Your objective: Pictures must not appear in the copy. Reproduce exactly, and only, the lines from the one with "Click the center align icon" through the end of the data below.

** Opening Provided material block **

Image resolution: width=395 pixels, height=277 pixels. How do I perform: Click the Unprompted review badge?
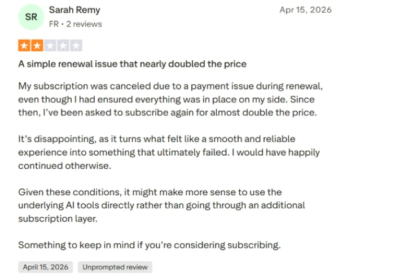click(x=115, y=267)
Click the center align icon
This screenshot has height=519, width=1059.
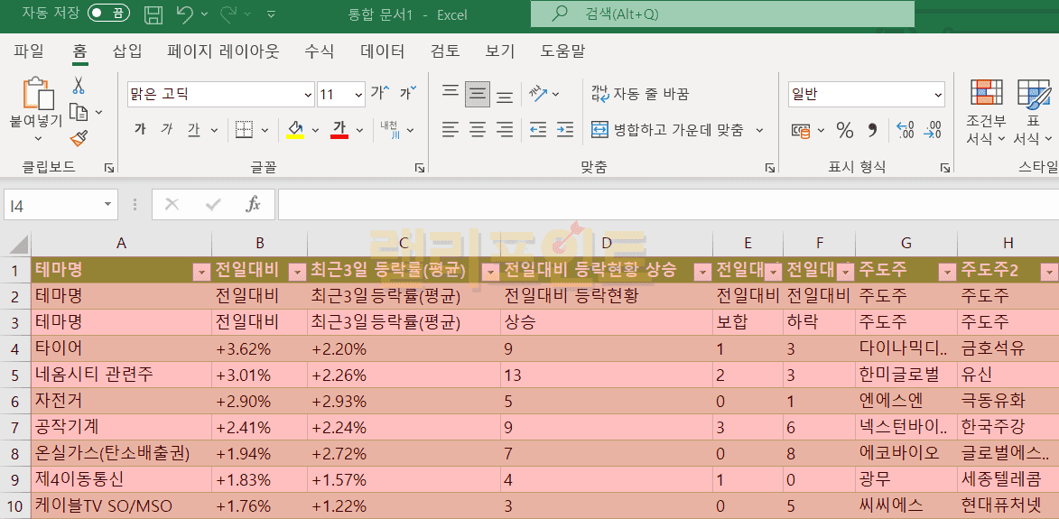click(478, 130)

** Closing Provided material block **

Solution for this exercise:
Click the center align icon
This screenshot has height=519, width=1059.
click(478, 130)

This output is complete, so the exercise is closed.